Autonomous Urban Driving

Seth Teller
Computer Science and Artificial Intelligence Laboratory

Graduate students from across the Institute and including EECS participated in the extensive field testing to prepare the MIT autonomous vehicle for the final urban grand challenge in Fall 2008.

Graduate students from across the Institute and including EECS participated in the extensive field testing to prepare the MIT autonomous vehicle for the final urban grand challenge in Fall 2008.

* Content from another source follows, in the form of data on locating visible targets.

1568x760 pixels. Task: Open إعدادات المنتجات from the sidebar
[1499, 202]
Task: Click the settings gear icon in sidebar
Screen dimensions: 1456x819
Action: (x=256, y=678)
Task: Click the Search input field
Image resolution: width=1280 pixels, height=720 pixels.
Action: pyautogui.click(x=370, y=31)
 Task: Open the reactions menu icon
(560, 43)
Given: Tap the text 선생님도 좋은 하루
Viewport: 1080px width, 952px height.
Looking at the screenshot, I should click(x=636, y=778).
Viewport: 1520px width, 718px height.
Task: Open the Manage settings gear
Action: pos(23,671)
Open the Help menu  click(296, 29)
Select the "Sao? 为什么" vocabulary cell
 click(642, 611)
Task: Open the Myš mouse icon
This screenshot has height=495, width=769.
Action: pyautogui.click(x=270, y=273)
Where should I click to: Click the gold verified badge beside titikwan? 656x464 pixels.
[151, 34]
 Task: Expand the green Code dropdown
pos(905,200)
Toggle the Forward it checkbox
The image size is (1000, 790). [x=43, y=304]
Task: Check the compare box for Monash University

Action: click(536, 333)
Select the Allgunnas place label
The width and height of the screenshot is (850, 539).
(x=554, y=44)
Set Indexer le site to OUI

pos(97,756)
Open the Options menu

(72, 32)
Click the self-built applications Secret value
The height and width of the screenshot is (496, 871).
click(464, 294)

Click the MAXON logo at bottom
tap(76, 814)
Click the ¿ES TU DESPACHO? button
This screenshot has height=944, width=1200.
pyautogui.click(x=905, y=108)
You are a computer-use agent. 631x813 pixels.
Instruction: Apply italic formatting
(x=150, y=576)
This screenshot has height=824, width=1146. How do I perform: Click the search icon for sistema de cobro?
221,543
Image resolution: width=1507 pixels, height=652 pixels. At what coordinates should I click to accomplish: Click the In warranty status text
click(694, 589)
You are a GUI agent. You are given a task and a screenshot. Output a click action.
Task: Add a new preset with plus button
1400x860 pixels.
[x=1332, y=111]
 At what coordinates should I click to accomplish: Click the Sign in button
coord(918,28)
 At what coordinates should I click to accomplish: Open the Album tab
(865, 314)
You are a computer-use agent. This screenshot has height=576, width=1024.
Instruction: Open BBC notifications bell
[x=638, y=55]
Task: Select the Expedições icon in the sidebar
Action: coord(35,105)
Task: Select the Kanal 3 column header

Several EECS faculty and students, along with others from Mechanical Engineering, Aero/Astro, CSAIL, LIDS, Draper Laboratory, Lincoln Laboratory, and Olin College, competed in the 2007-08 “DARPA Urban Challenge,” a follow-on to the first two DARPA Grand Challenges. The goal of the Urban Challenge was the development of a safe, driverless (i.e., fully autonomous) fullsize passenger vehicle able to drive safely among other vehicles in an urban-like road network. MIT was one of eighty-nine teams to enter the challenge in May of 2006, and was one of only eleven teams judged by DARPA as qualified to compete in the final round of competition in November, 2007. Of those eleven teams, five were removed from the course during competition due to unsafe behavior. Team MIT completed the competition safely, one of only six teams to do so. The top three finishers (CMU, Stanford, and Virginia Tech) were awarded cash prizes; MIT finished fourth.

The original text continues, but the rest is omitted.